PGE went into negotiations pushing for a 50-year license, the same as it received from federal regulators for its Pelton and Round Butte dams on the Deschutes River. Fish agencies and some other parties favored limiting the term to 30 years. The company and other parties agreed to a compromise of 45 years, PGE said.

Oregon Department of Fish and Wildlife and the Association of Northwest Steelheaders were among the negotiating parties declining to comment until an agreement is reached.

However, others involved said the agreement would be helpful in a series of hydro dam relicensings in Oregon and Washington. That includes PacifiCorp’s expecting to pay $290 million for improvements at three Lewis River dams and $67 million at its hydro project on the North Umpqua River east of Roseburg.

PGE and the Confederated Tribes of Warm Springs agreed last year to spend about $135 million to make the Pelton-Round Butte dam complex they jointly own in Central Oregon safer for fish. Pelton-Round Butte produces enough power to supply about 45,000 homes.

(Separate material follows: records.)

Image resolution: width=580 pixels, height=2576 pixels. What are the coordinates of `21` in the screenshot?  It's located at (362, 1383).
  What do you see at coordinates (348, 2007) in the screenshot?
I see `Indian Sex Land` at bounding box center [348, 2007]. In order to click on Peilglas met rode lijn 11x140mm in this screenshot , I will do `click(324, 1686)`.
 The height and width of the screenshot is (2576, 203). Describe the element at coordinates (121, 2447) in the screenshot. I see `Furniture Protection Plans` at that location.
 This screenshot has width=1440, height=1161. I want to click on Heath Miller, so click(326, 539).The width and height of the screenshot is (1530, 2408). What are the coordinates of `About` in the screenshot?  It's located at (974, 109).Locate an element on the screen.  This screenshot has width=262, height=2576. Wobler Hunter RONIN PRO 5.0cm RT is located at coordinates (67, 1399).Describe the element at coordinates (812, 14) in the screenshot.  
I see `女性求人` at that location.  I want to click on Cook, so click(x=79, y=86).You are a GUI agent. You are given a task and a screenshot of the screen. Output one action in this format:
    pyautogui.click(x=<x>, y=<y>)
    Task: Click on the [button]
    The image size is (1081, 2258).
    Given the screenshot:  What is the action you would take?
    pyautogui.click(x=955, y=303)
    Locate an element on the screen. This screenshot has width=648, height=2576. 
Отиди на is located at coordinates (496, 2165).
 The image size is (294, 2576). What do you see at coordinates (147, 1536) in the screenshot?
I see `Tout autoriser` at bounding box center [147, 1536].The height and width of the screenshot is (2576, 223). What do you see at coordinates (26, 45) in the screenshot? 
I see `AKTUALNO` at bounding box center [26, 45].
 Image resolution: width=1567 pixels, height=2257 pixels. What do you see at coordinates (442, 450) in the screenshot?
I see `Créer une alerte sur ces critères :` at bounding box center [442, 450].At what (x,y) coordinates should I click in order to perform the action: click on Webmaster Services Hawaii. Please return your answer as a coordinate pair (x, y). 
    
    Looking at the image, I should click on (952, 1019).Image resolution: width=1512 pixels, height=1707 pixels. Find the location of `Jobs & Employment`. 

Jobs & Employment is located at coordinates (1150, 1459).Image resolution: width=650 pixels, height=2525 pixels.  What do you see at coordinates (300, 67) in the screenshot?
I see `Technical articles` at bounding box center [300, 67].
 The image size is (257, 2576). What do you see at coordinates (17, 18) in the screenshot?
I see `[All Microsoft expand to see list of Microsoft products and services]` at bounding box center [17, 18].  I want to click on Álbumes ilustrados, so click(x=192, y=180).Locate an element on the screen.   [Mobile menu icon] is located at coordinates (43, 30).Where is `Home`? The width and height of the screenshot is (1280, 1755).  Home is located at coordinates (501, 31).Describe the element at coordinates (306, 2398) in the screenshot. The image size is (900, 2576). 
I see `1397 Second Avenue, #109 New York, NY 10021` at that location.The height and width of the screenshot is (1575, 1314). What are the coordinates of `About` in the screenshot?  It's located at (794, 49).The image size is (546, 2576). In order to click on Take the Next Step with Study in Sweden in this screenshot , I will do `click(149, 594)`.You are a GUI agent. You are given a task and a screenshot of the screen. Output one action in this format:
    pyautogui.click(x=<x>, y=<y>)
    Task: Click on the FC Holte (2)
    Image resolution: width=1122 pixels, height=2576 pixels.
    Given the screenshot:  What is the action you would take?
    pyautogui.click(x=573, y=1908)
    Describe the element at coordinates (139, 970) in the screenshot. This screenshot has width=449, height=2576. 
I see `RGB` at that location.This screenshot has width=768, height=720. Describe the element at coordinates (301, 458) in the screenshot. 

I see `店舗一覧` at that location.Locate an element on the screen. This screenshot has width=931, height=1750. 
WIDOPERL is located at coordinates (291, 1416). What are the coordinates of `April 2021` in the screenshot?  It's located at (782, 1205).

“Relicensing provides a once-in-a-lifetime opportunity to bring outdated hydro projects in compliance with environmental laws,” said Brett Swift, deputy director at the Portland regional office of American Rivers, a conservation organization. Better technology to improve water quality and fish passage allows utilities “to do what is necessary to protect public resources,” she said.

The Confederated Tribes of Warm Springs, and the Grand Ronde and Siletz tribes are three of the parties in the PGE/Clackamas talks. Clay Penhollow, hydropower review coordinator, who represents the Warm Springs tribes, said they want both resident and migratory fish protected. Their interest includes lamprey eels, which are harvested by few if any of the other parties in the negotiations.

“We’ve found PGE willing to discuss things with the other parties,” he said in comparing the company with other hydropower utilities he has negotiated with. “They are tough negotiators, but one of the better ones. They’re willing to consider what you have to say.”

The negotiations over the Clackamas River dams have been much more complicated than during relicensing 30 years ago. Back then, Native American tribes had no legal standing to participate, and many of the conservation advocates, such as WaterWatch of Oregon and the Clackamas River Basin Council, didn’t exist. And the Clean Water and Endangered Species acts hadn’t been passed by Congress.

“We’re proud that our projects don’t end up in billion-dollar lawsuits,” PGE project manager Esler said. “We work hard to balance customer energy issues with fish issues.”